* What you will do *
1) Answer these questions using the text about the Naked City Brewery:
(a) How many of the tap handles behind the bar connect to kegs brewed on the premises?
(b) Which channel are the two television screens behind the bar usually left on?
(c) In what year was the film Naked City released?
2) Quote the text about the Naked City Brewery, starting at "Above Ballard and" and ending at "constant chore here.".
3) Continue the text about the Naked City Brewery from where it stops.

* Excerpted text *

<<<<

Naked City: Greenwood Gem

  Above Ballard and Fremont in Seattle's northeast quadrant lies the Greenwood district.  Greenwood Ave. is lined with a real mixture of stores (the Greenwood Space Travel Supply Co. is definitely one of a kind!) and the Naked City Brewery and Taphouse fits right in.
Inside, one sees two dozen tap handles working behind the bar. Only five of them hook up to kegs brewed on these premises; all the rest are serving up beers brewed at other micros in the northwest.  The blackboard lists all the others; an ever-changing list.  Keeping the website current must be a constant chore here.
  The old movie theme (Naked City was a 1948 film noir) continues to a degree inside.  The two television screens behind the bar are usually left on Turner Classic Movies, unless a sporting event of major local significance is on.  The names on a couple of the brews are old flick titles, as well: Brimstone and Treacle old ale is from a 1982 movie that had Sting playing the bad guy, and Yankee Drifter light ale has some movie connection I couldn't google up.

>>>>

* Given information *
<<<<

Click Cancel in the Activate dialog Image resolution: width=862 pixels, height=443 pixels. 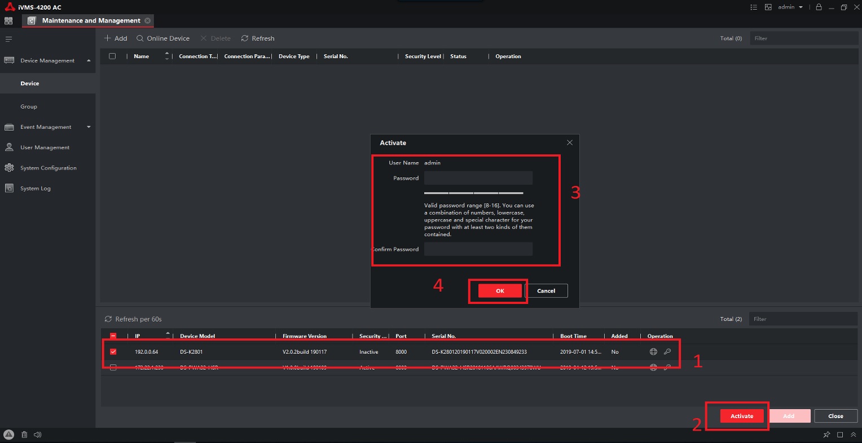point(546,290)
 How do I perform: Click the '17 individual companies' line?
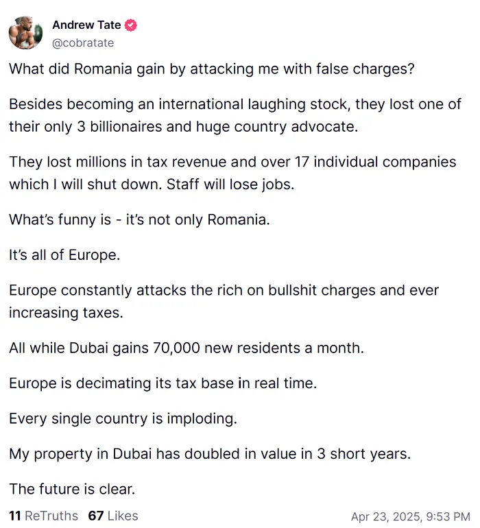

>>>>

* Answers to each task *
1)
(a) Five
(b) Turner Classic Movies
(c) 1948

2)
Above Ballard and Fremont in Seattle's northeast quadrant lies the Greenwood district.  Greenwood Ave. is lined with a real mixture of stores (the Greenwood Space Travel Supply Co. is definitely one of a kind!) and the Naked City Brewery and Taphouse fits right in.
Inside, one sees two dozen tap handles working behind the bar. Only five of them hook up to kegs brewed on these premises; all the rest are serving up beers brewed at other micros in the northwest.  The blackboard lists all the others; an ever-changing list.  Keeping the website current must be a constant chore here.

3)
  My choice this day was a seasonal, Wet Hop Ace in the Hole.  The server, Rick, drew a cloudy pint with a hint of grapefruit in the finish.  He said it was brewed in an IPA style with siroki (sp?) hops but not as bitter as many an IPA.  Different but tasty.  The small brewing system's production goes mainly into these taps, although Naked City kegs do go to a few taverns.
(Visited 9/25/10)
New and Expanded (P.S.)
Naked City has expanded into the space next door, a second drinking and dining area called The Screening Room.  Note the comfortable sofas, bookshelf of paperbacks, and big screen on the back wall.
I learned that this area is mostly used as overflow on the busy nights in the main pub.  They have plans to run a movie with the sound on in here on Sunday nights. The image on the screen here was the same one as on the two screens behind the bar, a Turner Classic Movie with the sound off.
     Tap selection was much like last year: 5 of their own and 19 guest taps, for a total of 24 beers.  Plus a couple of ciders.  They don't try to list them all on the long blackboard any more, but print out a current tap list and give you a copy before you order.  I had their own Duplicity, a nutty dubbel ale that was delicious.
(Revisited 8/14/11)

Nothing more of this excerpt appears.